In the office setting, chronic pain patients who catastrophize “display more pain behavior such as holding, rubbing, guarding, as well as vocalizations such as moans and sighs,” he said at the meeting, which was sponsored by the International Association for the Study of Pain.

“Research shows that not only are catastrophizers going to have more difficulty in pain situations, they are also going to respond less well to the interventions that we offer them,” he said. In studies, Dr. Sullivan and his colleagues have shown that, compared with non-catastrophizers, catastrophizers are at greater risk of chronic pain following knee arthroplasty (Pain Res. Manag. 2008;13:335–41) and have more difficulty returning to work after whiplash injuries (J. Occup. Rehabil. 2007;17:305–15).

For patients whose chronic pain stems from an accident, perceptions of injustice also are common and can be expressed as anger or noncompliance. “Some of our recent research [Pain 2009;145:325–31] shows that perceptions of injustice are often associated with prolonged disability following a pain-related injury,” he said. For the treating physician, “validation techniques can be useful in reducing the negative impact of the catastrophizing patient's perceptions of injustice.”

By identifying catastrophizers early, physicians can avoid pitfalls that contribute to treatment failure in chronic pain. “There are some very concrete ways in which physicians could be reacting differently with these patients” to make patient management easier, he pointed out.

First and foremost, catastrophizers need to express their suffering and anxiety. “This person does have a story to tell and they need someone to listen. By not listening properly to that story initially, you are going to hear it again every time the patient comes, because the patient is going to feel that the doctor doesn't understand. So, increasing the time you initially spend with the patient can save a lot of headaches further down the line,” Dr. Sullivan explained.

Active listening has even been shown to reduce a patient's perception of pain, at least in the context of acute symptoms, said Dr. Sullivan, who has published several studies showing that allowing catastrophizers to disclose their fear and worry prior to routine dental hygiene procedures can reduce their perception of pain by as much as 50% (J. Indiana Dent. Assoc. 2000–2001;79:16–9; and Pain 1999;79:155–63).

Although a patient's basic personality is a challenge for physicians to work around, attitude – which is also an extremely powerful modifier of pain – is somewhat easier to mold, suggested Stefaan Van Damme, Ph.D., of the department of experimental clinical health and psychology at Ghent (Belgium) University.

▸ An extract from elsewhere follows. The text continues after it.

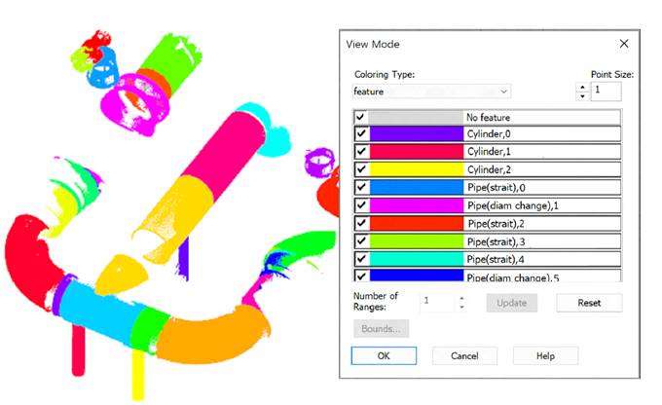This screenshot has width=662, height=405.
Task: Uncheck the No feature checkbox
Action: pyautogui.click(x=360, y=117)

In approaching pain control as a goal, chronic pain patients fall into two distinct categories: those who try to overcome it (assimilators) and those who accept it (accommodators). Both attitudes can be helpful or harmful, depending on how realistic pain control is for a particular patient, he said at the meeting.

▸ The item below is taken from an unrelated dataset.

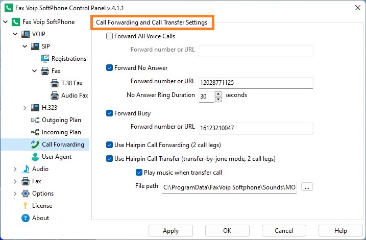The image size is (366, 240).
Task: Expand the H.323 tree node
Action: [25, 108]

“When pain is controllable, assimilative coping works. But when it is not controllable it can be maladaptive because it can exacerbate catastrophizing, hypervigilance, and distress,” he said. In a study, he demonstrated that, when attempts to avoid pain are unsuccessful, “individuals persist in their avoidance attempts, try harder, and narrow their focus of attention upon the problem to be solved” (Pain 2008;137:631–9).

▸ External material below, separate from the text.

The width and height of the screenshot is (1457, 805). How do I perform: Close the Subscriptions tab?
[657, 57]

Helping patients shift their focus from fighting to accepting their pain is particularly tricky for physicians, commented Dr. Sullivan, who is a psychologist. “I only get sent the patients when their pain has been long-standing. The concept of acceptance works when the pain has been there for 5 years,” he explained, “but for new-onset pain, acceptance is not the message that should be given by the doctor. This should only come up after we've offered everything else we can offer.”

 

 

Physicians should also be aware of their own personal psychology when dealing with catastrophizing patients, because catastrophizing personalities are not confined to the patient world. Physicians who are catastrophizers may inadvertently increase a patient's perception of suffering. “Some of our research suggests that if you're a catastrophizer you see 30% more pain in these individuals,” he said.

The speakers did not declare any conflicts of interest.